Artificial Intelligence · Nepal
AI regulation in Nepal (2026)
Nepal shaded by its artificial intelligence status
Nepal adopted its first National AI Policy (2082/2025) via Cabinet decision in August 2025, establishing guiding principles, planned institutional bodies, and sectoral integration goals. The policy is a non-binding executive instrument — not a parliamentary law — and explicitly calls for future AI-specific legislation, standards, and regulations to be developed. As of mid-2026, no comprehensive AI law has been enacted.
Key points
The Government of Nepal approved the National AI Policy 2082 on 11 August 2025, submitted by the Ministry of Communication and Information Technology. It is a policy directive, not primary legislation passed by Parliament, and therefore does not carry the force of binding law.
The policy mandates creation of an AI Regulation Council chaired by the Communications Minister, tasked with developing standards, recommending legal alignment with international norms, and overseeing compliance. The council is to convene at least twice yearly, but enabling legislation for its formal statutory powers was still pending as of 2026.
A National AI Centre under the Ministry of Communication and Information Technology was established (operational from November 2025) to coordinate AI research, international cooperation, and serve as secretariat to the AI Regulation Council.
The policy adopts UNESCO's Recommendation on the Ethics of AI as a reference framework, emphasising fairness, transparency, accountability, human rights, and data privacy. Safeguards for citizen rights and data security are stated goals, but there is no standalone data-protection or AI liability statute in force.
The policy itself commits to introducing new AI-specific laws, standards, and institutional rules and includes a biennial review mechanism.

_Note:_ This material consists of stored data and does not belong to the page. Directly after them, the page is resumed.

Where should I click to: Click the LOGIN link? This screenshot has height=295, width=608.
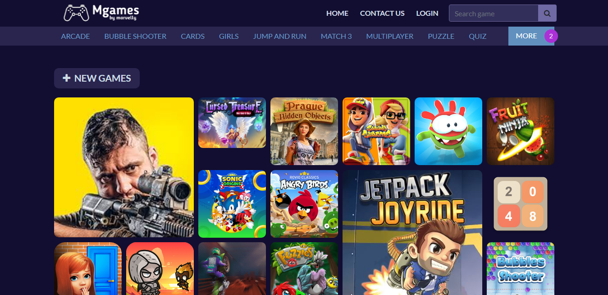point(427,14)
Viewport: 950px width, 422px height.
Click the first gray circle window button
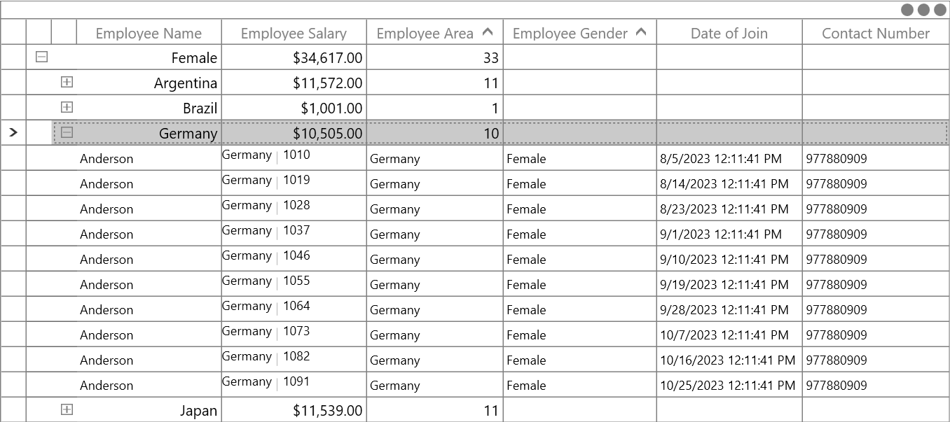pyautogui.click(x=907, y=10)

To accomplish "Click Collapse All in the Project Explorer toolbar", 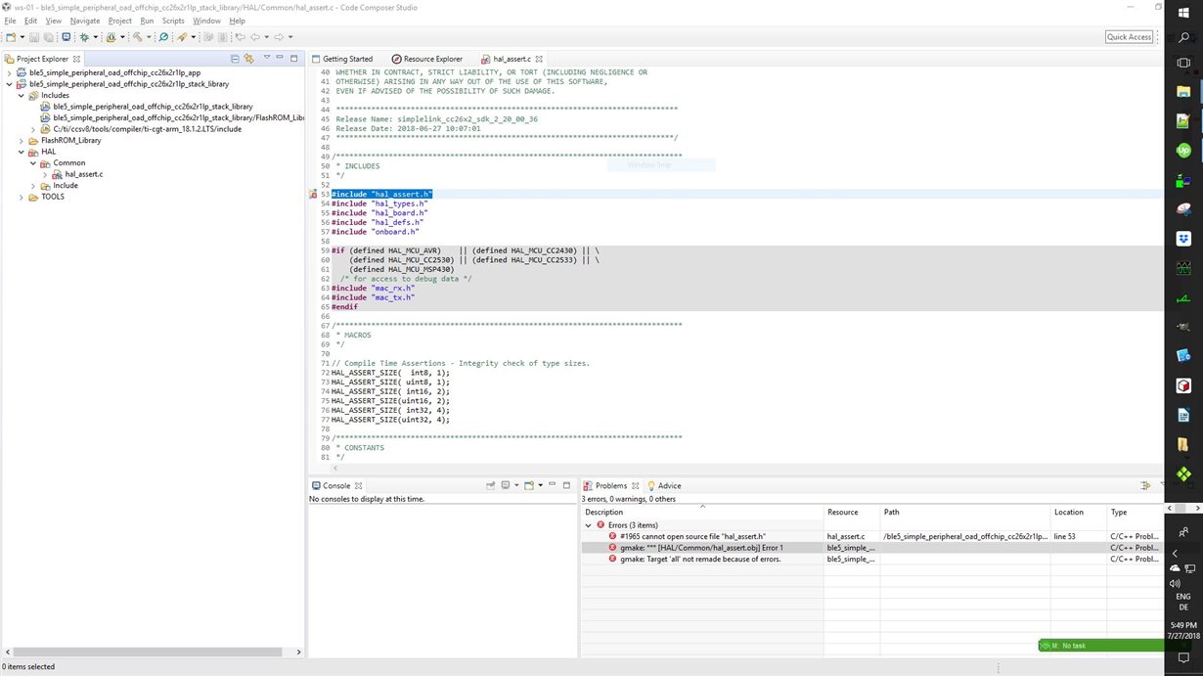I will point(235,59).
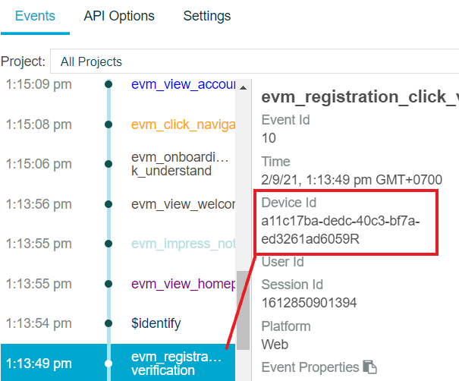
Task: Select the Events tab
Action: [35, 16]
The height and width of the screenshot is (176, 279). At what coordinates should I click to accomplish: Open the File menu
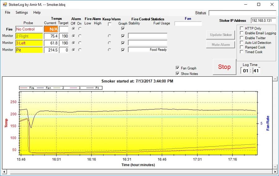click(x=7, y=12)
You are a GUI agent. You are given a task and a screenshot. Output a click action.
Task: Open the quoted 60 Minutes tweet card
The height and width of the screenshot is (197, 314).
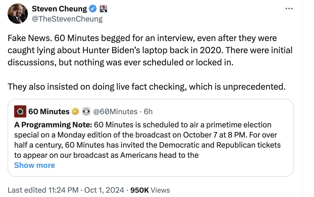coord(151,138)
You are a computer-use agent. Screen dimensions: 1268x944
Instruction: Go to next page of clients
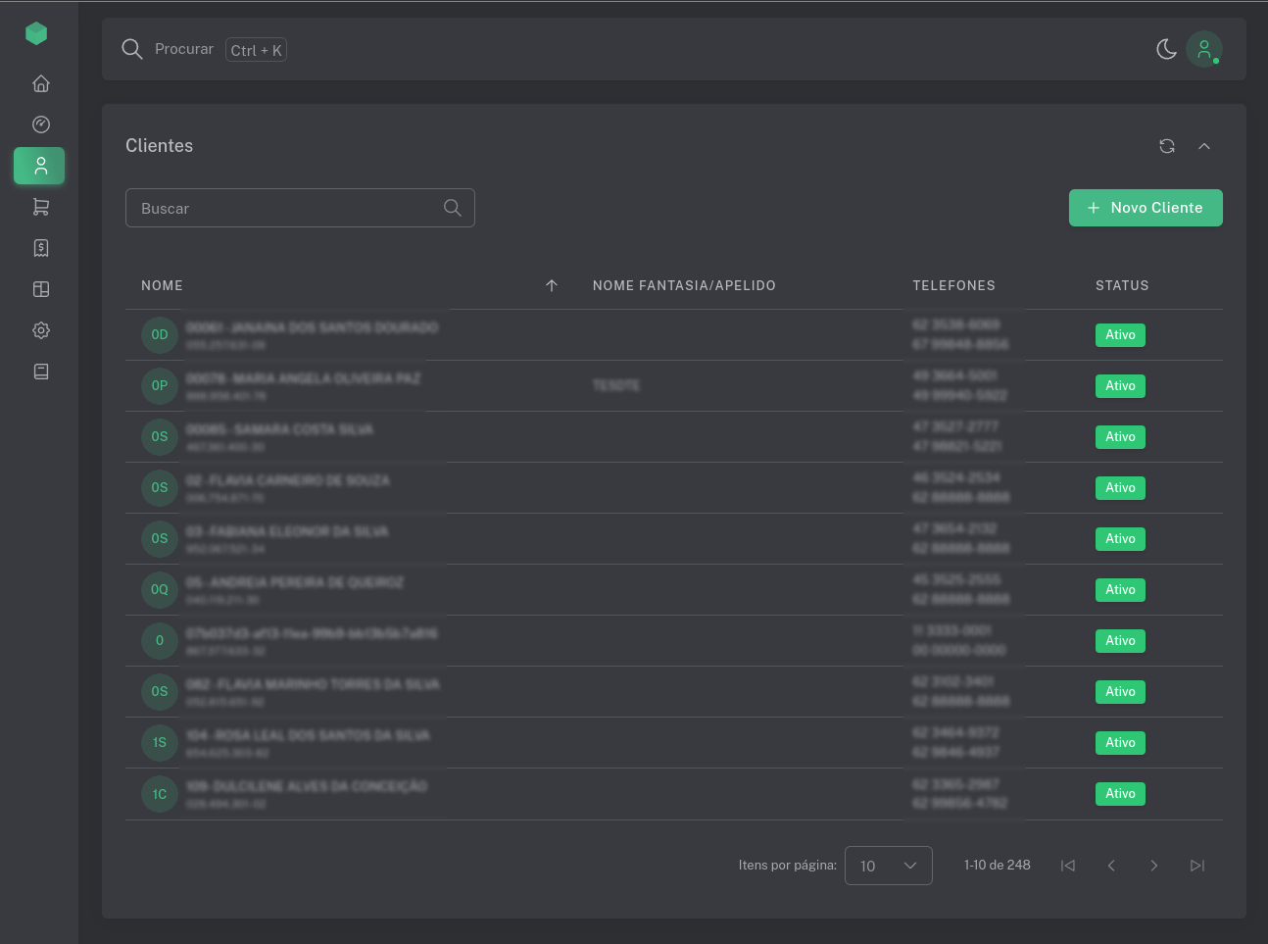(1154, 866)
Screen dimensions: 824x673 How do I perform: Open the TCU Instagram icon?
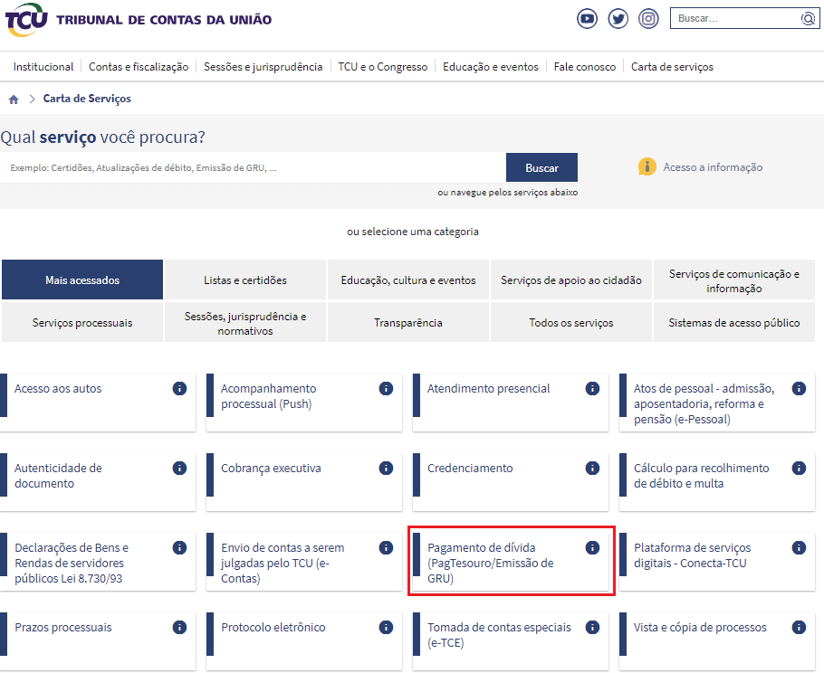click(x=648, y=18)
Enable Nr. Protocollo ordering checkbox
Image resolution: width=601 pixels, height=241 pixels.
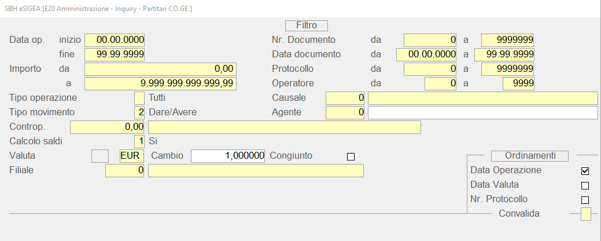585,200
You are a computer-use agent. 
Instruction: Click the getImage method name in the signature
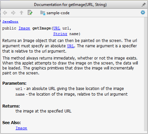[41, 28]
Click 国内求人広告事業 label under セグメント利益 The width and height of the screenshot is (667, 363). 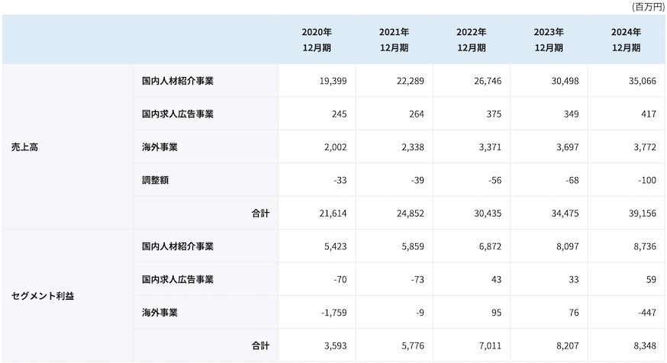coord(178,280)
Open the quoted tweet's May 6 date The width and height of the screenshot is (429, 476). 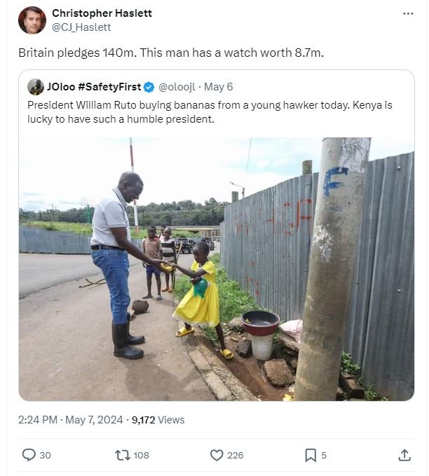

Experts and the CAN Federation have noted significant gaps in actual regulatory authority until dedicated legislation is enacted.
Commentators, including the Nepal Economic Forum and Himalayan Times, flag weak digital infrastructure, limited institutional capacity, absence of a comprehensive data-protection law, and risk of misuse by political actors as barriers to effective AI governance under the current policy-only framework.